Azure AD Privileged Identity Management (PIM): Troubleshooting Elevated Permissions
With Azure Active Directory (AD) Privileged Identity Management, you can manage, control, and monitor access within your organization. See the getting started guide here: /en-us/azure/active-directory/active-directory-privileged-identity-management-getting-started
One of the important capabilities of Azure AD Privileged Identity Management is Just in Time access. Eligible users can elevate themselves into a role for a specific duration after which they are automatically removed from the role.
The users can now log into any application which requires these roles to perform the elevated tasks.
However, if an application is caching the role memberships, the users might not be able to use their permissions immediately on the specific application.
Verify that the user is elevated
To confirm that the user is elevated, you can check if the user shows up as a member of the role after elevation using
Azure AD PowerShell: /en-us/powershell/azuread/v2/get-azureaddirectoryrolemember
OR
Azure AD Graph API: https://msdn.microsoft.com/en-us/library/azure/ad/graph/api/directoryroles-operations#GetDirectoryRoleMembers
If the user shows up as the member of the role, Azure AD Privileged Identity Management has successfully elevated the user into the role.
Troubleshoot Role membership caching in an application
Sign out and Sign in back to the application
Most of the times, applications cache the membership on the sign in and will refresh it on subsequent sign-ins. So the easiest way to deal with this issue is to sign out and sign in back to the application.
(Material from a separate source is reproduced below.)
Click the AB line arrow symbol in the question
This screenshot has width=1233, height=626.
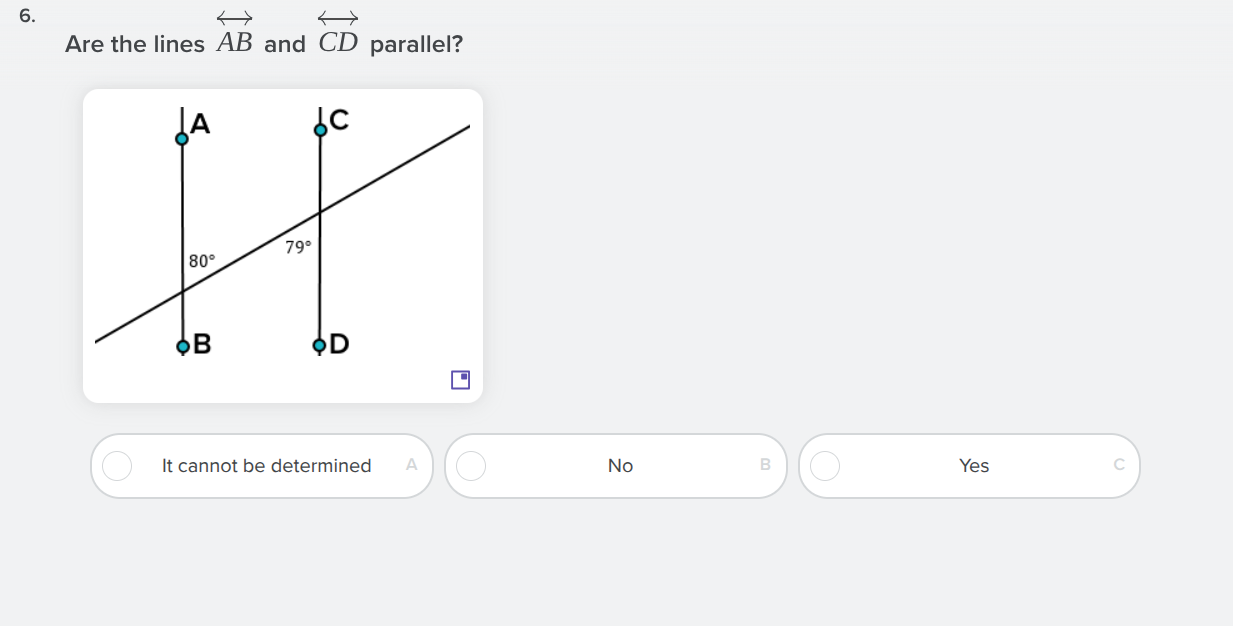(x=235, y=19)
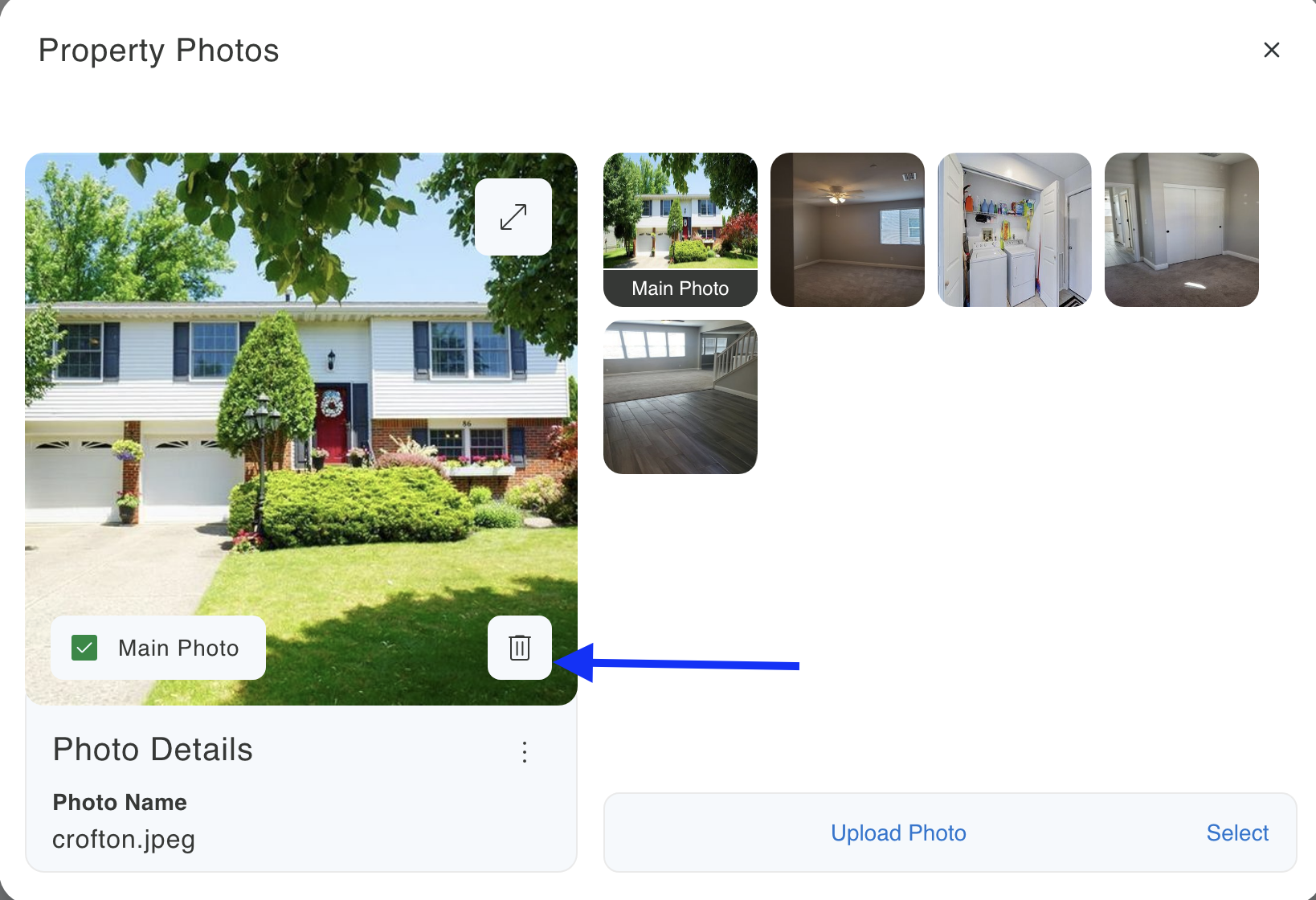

You can also try to sign in into an In Private browser window.
Understand the expected cache revocation duration in the application
Assign a user to a role without using Azure AD Privileged Identity Management. You can use
Azure AD PowerShell: https://docs.microsoft.com/en-us/powershell/azuread/v2/add-azureaddirectoryrolemember
OR
Azure AD Graph API: https://msdn.microsoft.com/en-us/library/azure/ad/graph/api/directoryroles-operations#AddDirectoryRoleMembers
Check how long it takes for the application to recognize the user is in that role. Suppose the user is recognized in the role by the application in X minutes, then you should expect that you can use the application after X minutes when you elevate through Azure AD Privileged Identity Management. It is also worth to check with the application owner if they can reduce the cache revocation duration.
Check an alternative application which doesn’t cache role memberships for long duration
Try to check if you can use an alternate application which doesn’t cache the role membership for long durations. For example, if you want to do directory related operations after elevation, you can do that using
Azure AD PowerShell: /en-us/powershell/azuread/v2/azureactivedirectory which skips any role membership caching a portal might have.
OR
Azure AD Graph API: https://msdn.microsoft.com/en-us/library/azure/ad/graph/api/api-catalog which skips any role membership caching a portal might have.
OR
Azure Portal: Go to Privileged Identity Management->Application Access and click Azure Active Directory. This link will remove any caching on the Azure portal and your activated role will be recognized immediately.